When Suzanne Vega first discovered the novelist and short story writer Carson McCullers as a teenager, she thought, "If I ever want to play a character at any point in the future, I could play this woman." That time has arrived. On Lover, Beloved: Songs From An Evening With Carson McCullers, Vega inhabits McCullers' extraordinary character and renders the life of a woman who, revolted by the politics and racism of her upbringing in the American South, arrived in New York in her early twenties and became one of the literary lights of the 20th century. In such esteemed books as The Heart Is a Lonely Hunter (1940), Reflections in a Golden Eye (1941) and The Ballad of the Sad CafÉ (1951), McCullers used the South as a lens through which to view the painful, nearly always unrequited, search for love in a world that often punishes individual self-expression and rewards repression and emotional compromise. McCullers battled those limits in her life as well as her work - a personal heroism that makes her, in Vega's view, a figure of great contemporary significance. She was an instinctive rebel whose message of personal freedom resonates profoundly in our own insurgent age, nearly fifty years after her death at the age of fifty in 1967.
"I feel that McCullers' ideas and thoughts are very modern," Vega says, "and she incarnates them in a way that other authors don't. She tried to live them and paid a price for it.

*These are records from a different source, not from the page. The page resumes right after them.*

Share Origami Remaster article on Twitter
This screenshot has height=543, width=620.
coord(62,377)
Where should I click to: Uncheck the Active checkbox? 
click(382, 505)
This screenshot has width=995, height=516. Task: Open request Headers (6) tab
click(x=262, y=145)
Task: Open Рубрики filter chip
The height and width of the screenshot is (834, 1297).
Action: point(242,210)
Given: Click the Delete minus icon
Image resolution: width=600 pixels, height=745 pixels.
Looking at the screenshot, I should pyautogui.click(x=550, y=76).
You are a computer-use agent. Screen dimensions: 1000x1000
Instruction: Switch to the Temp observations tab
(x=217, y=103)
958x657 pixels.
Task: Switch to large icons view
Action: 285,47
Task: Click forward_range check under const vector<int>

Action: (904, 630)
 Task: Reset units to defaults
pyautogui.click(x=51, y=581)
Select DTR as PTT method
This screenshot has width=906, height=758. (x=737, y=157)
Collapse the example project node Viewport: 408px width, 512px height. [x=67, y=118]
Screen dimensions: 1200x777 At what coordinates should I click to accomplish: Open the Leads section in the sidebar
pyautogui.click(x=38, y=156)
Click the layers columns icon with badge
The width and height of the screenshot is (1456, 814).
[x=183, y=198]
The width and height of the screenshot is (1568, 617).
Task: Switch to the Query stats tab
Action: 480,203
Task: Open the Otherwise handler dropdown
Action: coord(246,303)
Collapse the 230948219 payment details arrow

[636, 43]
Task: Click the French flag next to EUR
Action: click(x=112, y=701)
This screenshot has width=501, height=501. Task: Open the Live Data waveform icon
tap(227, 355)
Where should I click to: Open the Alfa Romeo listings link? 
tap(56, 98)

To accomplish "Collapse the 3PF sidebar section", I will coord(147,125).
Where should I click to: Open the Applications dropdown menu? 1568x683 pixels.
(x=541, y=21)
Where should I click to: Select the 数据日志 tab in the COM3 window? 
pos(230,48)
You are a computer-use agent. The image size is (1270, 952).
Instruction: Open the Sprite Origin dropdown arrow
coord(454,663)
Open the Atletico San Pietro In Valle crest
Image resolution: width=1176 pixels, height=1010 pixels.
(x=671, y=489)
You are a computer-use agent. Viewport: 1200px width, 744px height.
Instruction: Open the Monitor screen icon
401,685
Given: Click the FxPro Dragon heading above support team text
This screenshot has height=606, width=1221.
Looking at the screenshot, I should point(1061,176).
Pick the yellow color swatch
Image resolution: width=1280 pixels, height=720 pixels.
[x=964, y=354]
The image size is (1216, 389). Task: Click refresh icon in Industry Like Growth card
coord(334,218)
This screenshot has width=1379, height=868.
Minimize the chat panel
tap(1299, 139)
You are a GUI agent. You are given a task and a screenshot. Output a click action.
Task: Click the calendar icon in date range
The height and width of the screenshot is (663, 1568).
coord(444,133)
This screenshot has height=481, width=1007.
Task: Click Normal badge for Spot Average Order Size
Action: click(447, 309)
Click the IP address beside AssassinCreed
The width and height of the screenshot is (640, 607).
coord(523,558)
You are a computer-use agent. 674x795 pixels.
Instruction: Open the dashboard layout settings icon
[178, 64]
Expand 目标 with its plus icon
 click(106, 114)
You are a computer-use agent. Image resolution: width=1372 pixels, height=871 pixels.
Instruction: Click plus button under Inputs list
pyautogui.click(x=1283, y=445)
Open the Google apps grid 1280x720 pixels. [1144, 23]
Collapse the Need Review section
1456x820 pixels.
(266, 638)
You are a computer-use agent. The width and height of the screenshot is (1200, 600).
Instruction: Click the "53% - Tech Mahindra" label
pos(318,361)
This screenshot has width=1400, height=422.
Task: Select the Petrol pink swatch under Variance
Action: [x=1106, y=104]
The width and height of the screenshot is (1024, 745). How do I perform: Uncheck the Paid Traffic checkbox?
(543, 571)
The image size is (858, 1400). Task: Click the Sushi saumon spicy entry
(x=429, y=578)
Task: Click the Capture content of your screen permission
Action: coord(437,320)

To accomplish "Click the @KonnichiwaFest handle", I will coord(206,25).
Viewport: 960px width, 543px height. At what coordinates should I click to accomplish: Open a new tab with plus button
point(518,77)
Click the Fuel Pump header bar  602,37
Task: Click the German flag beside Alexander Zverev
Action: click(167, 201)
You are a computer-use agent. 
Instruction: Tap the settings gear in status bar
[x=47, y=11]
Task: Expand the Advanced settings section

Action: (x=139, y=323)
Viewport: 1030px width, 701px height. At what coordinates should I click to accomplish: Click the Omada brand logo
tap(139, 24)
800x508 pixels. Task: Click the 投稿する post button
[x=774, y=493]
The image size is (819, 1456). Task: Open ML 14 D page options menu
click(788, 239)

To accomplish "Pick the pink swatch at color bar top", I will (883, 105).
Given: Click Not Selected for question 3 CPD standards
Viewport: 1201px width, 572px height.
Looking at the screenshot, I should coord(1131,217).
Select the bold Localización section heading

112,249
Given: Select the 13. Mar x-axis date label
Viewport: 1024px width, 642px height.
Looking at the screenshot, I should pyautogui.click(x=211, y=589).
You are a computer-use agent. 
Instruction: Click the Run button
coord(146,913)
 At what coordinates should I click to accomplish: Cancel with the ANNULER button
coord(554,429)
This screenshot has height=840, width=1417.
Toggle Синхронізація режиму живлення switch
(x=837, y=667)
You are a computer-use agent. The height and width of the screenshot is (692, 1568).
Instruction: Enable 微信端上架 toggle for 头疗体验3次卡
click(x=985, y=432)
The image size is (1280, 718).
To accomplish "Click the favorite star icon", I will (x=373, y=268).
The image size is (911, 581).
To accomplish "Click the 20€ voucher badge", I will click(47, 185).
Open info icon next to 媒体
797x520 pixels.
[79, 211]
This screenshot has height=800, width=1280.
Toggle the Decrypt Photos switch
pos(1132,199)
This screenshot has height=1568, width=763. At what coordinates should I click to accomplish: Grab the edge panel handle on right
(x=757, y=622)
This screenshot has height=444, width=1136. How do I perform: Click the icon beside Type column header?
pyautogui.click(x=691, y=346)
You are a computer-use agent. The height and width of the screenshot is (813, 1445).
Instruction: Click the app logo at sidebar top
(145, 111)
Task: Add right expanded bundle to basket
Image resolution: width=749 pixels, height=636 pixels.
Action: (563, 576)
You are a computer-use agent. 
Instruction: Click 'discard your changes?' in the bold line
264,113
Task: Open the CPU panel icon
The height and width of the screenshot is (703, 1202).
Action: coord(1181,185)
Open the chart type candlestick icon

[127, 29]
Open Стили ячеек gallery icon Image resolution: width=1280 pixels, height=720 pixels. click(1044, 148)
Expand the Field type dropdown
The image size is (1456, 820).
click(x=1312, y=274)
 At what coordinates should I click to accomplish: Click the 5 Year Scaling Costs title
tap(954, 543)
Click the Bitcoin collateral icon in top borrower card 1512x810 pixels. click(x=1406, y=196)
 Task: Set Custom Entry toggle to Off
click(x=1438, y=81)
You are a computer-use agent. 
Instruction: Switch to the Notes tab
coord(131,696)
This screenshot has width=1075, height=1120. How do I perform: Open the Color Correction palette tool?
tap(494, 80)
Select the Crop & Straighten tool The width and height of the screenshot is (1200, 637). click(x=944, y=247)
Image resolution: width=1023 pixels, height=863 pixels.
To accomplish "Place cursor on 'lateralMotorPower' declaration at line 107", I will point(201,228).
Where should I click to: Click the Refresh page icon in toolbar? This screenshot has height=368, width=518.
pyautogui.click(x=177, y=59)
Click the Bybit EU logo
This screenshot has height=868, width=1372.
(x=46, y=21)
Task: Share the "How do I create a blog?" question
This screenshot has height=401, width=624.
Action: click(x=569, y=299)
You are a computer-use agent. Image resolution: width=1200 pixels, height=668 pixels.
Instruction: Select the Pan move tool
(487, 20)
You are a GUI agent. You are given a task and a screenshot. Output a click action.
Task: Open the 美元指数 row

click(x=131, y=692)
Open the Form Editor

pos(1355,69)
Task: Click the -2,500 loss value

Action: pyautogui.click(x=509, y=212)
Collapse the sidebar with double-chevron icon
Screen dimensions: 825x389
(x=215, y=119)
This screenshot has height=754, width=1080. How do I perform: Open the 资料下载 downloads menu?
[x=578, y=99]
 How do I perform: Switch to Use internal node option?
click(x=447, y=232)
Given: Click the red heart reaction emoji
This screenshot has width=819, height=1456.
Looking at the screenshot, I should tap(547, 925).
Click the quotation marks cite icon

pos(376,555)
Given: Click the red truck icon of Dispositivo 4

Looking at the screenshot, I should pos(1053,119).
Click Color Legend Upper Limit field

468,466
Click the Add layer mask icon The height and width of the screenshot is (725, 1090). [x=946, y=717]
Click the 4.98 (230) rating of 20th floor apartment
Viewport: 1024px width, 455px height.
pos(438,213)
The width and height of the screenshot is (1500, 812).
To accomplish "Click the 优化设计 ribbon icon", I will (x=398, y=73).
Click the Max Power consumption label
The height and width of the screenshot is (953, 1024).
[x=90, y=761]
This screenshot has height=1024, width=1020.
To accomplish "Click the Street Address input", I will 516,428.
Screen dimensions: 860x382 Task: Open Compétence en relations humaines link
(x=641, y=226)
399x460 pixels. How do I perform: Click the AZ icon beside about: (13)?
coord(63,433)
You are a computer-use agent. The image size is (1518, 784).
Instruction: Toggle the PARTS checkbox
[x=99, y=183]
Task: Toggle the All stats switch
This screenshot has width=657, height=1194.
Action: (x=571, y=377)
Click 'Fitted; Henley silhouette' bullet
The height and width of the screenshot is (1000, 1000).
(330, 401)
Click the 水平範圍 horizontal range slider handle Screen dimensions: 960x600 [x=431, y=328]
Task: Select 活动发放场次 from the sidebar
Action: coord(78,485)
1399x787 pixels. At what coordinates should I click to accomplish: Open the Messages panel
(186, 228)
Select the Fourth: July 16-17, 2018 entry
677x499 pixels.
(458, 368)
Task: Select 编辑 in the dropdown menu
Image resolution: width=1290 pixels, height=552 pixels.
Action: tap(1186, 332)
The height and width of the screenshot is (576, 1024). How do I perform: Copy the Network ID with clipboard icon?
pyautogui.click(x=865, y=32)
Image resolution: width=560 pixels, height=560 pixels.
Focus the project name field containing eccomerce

She would refer to herself in a kind of transgender way - she would say things like, 'I was born a man' -- and she probably was bisexual even if she didn't always act on it. She was one of the first females to write about civil rights and the struggles of blacks in the South. Also, she suffered several strokes and was disabled for pretty much the second half of her life. To use today's parlance, her life and work embodied human rights on just about every level - race, gender, trans, queer, disabled, youth."
The ten songs on Lover, Beloved are part of a two-act play in which Vega and another actress perform the role of McCullers at two historical moments that bookend her career: the first, set in 1941, when The Heart Is A Lonely Hunter propelled her to literary fame, and the second shortly before her death, as she movingly reflects on her life and work. There are also plans to perform it as a one-woman show. Vega wrote the script, and co-wrote eight songs with Duncan Sheik, the singer-songwriter whose keen theatrical sense helped create the Broadway hit show Spring Awakening and the current groundbreaking musical, American Psycho. (Two additional songs, "Carson's Blues" and "The Ballad of Miss Amelia," were co-written by Vega and pianist/composer Michael Jefry Stevens.) In songs like "New York Is My Destination," "We of Me" and "Lover, Beloved," you can hear the signature cool detachment of Vega's singing and revel in the characteristically incisive observation of her lyrics, many of which deftly draw on McCullers' own writing.
But the songs' elastic melody lines, loping rhythms, idiosyncratic instrumentation (including clarinet, harmonium, banjo, ukulele, trombone and accordion), and surprising arrangements (by guitarist extraordinaire Gerry Leonard, who also produced the album) are like nothing we've heard from Vega before. "It was great working with Duncan Sheik," Vega says. "All you have to do is give him the barest bones of an idea and then he delivers this fabulous piece of music." For "Annemarie," an aching ballad about an androgynous adventurer with whom both McCullers and her husband fell disastrously in love, Sheik delivered a lovely, simple melody that, Vega says, "practically made me cry. I couldn't believe how beautiful it was. I wanted something with all that yearning, and I love what he came up with." For "New York Is My Destination," which describes the youthful McCullers' vision of her future as a celebrated novelist, Vega says she wanted "something classic, something that sounded like Rodgers and Hammerstein, something glamorous," and, once again, Sheik delivered a melody that perfectly complemented the heady excitement of Vega's lyrics.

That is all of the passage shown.